= Beginning of Section =

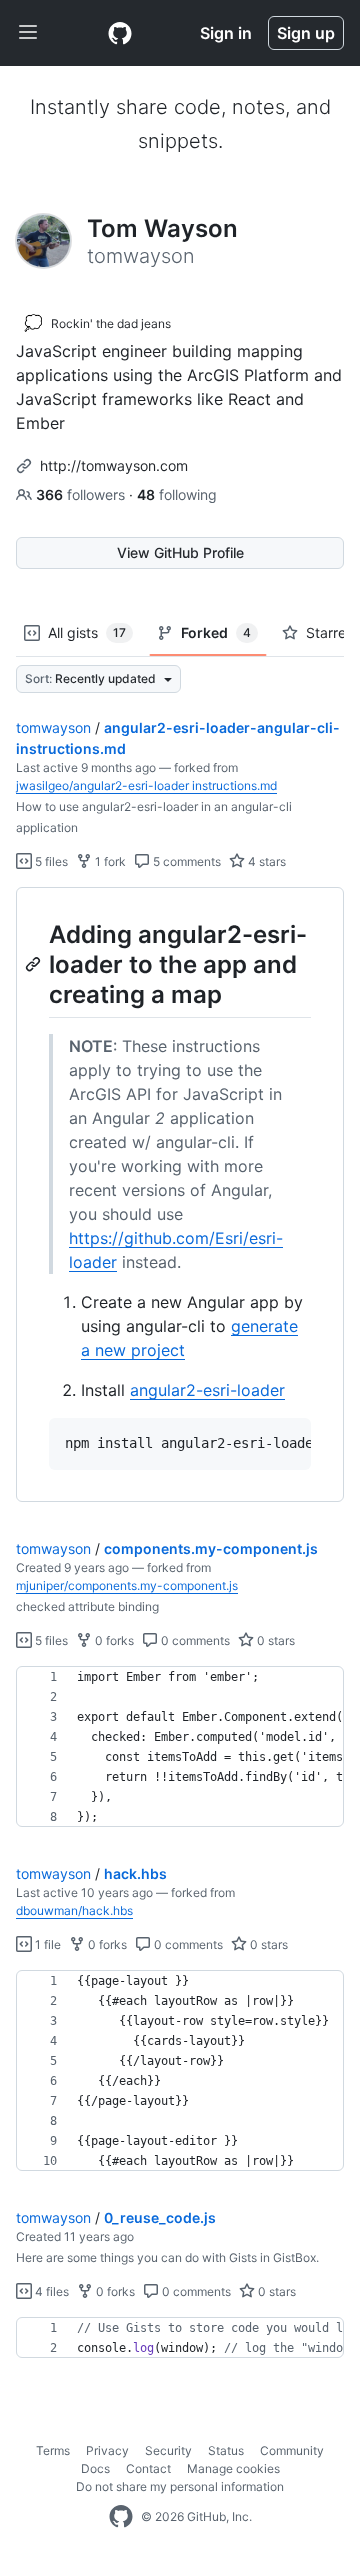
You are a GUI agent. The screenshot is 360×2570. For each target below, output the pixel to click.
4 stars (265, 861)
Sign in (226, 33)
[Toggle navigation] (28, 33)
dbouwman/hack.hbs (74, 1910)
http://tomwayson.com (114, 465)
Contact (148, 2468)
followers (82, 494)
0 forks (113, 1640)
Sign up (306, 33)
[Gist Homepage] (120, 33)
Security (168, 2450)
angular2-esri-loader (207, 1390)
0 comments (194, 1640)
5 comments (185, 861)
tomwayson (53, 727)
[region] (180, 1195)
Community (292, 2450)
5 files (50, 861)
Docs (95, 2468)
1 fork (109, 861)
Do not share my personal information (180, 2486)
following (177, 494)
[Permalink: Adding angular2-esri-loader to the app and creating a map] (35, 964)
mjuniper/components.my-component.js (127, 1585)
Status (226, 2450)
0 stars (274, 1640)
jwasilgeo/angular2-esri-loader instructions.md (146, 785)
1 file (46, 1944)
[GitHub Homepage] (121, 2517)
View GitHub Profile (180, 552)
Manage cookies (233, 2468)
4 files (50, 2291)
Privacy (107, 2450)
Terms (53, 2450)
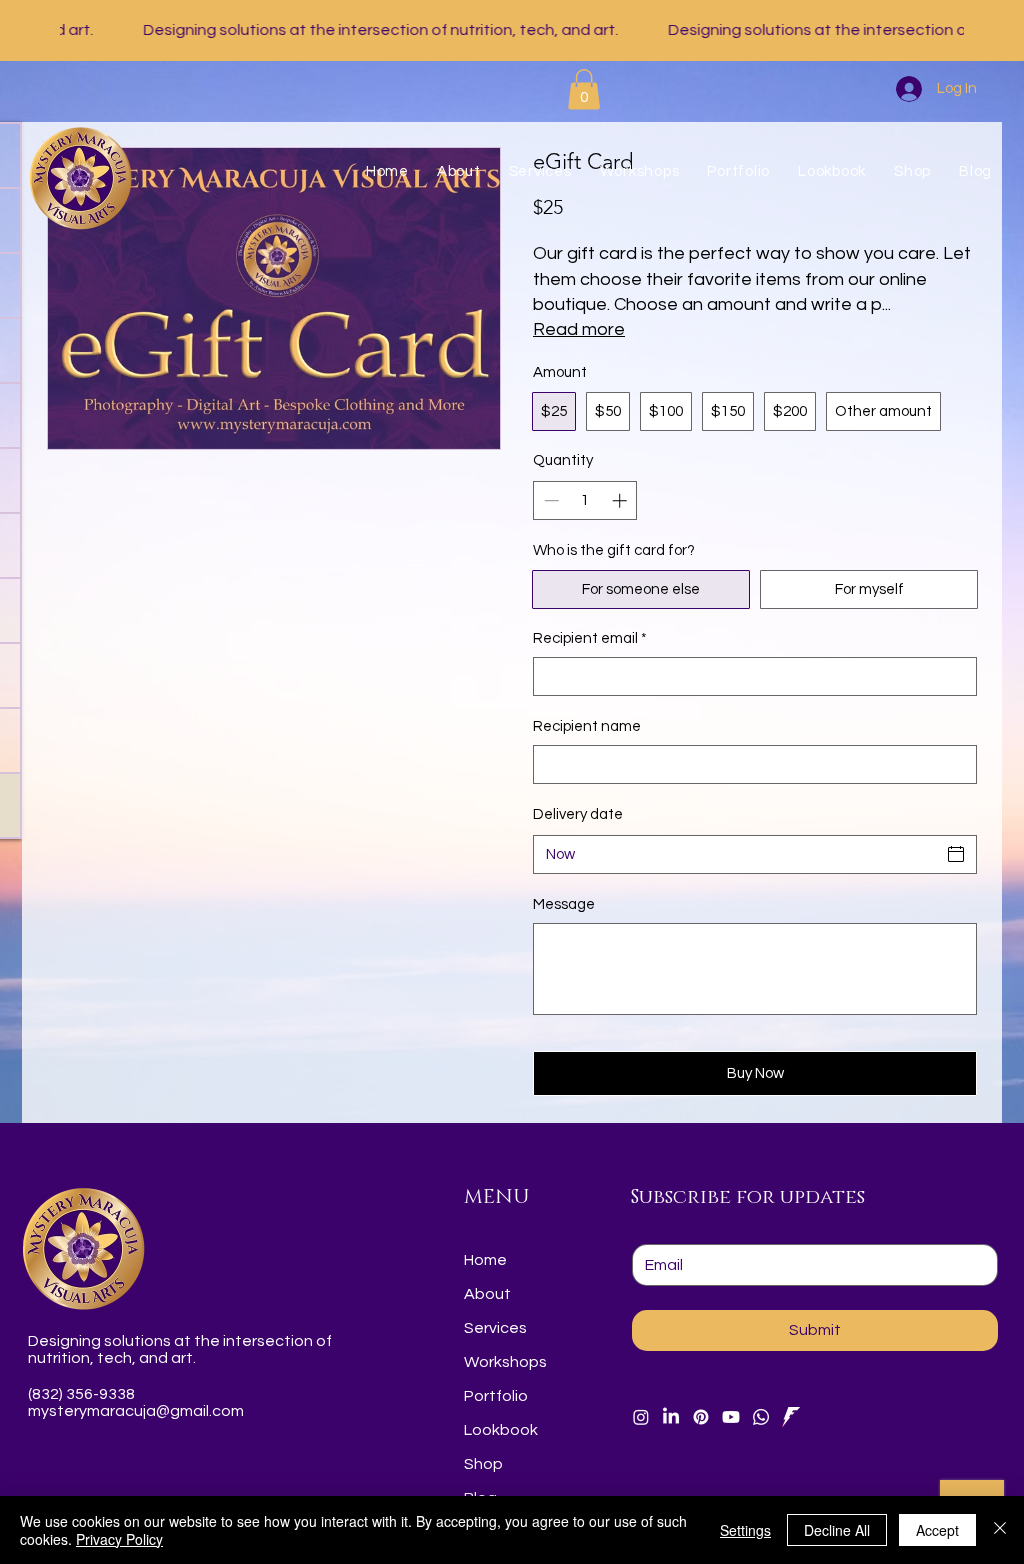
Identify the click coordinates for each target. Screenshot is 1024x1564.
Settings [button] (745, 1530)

= End of Section =

## What is required
All that should be printed is the lines from the one containing "1 file (46, 1944)" through the last line of the material above, both ends included, exactly as they stand; please skip the pictures.

## Completed exercise
1 file (46, 1944)
[GitHub Homepage] (121, 2517)
View GitHub Profile (180, 552)
Manage cookies (233, 2468)
4 files (50, 2291)
Privacy (107, 2450)
Terms (53, 2450)
Identify the click coordinates for each target. Screenshot is 1024x1564.
Settings [button] (745, 1530)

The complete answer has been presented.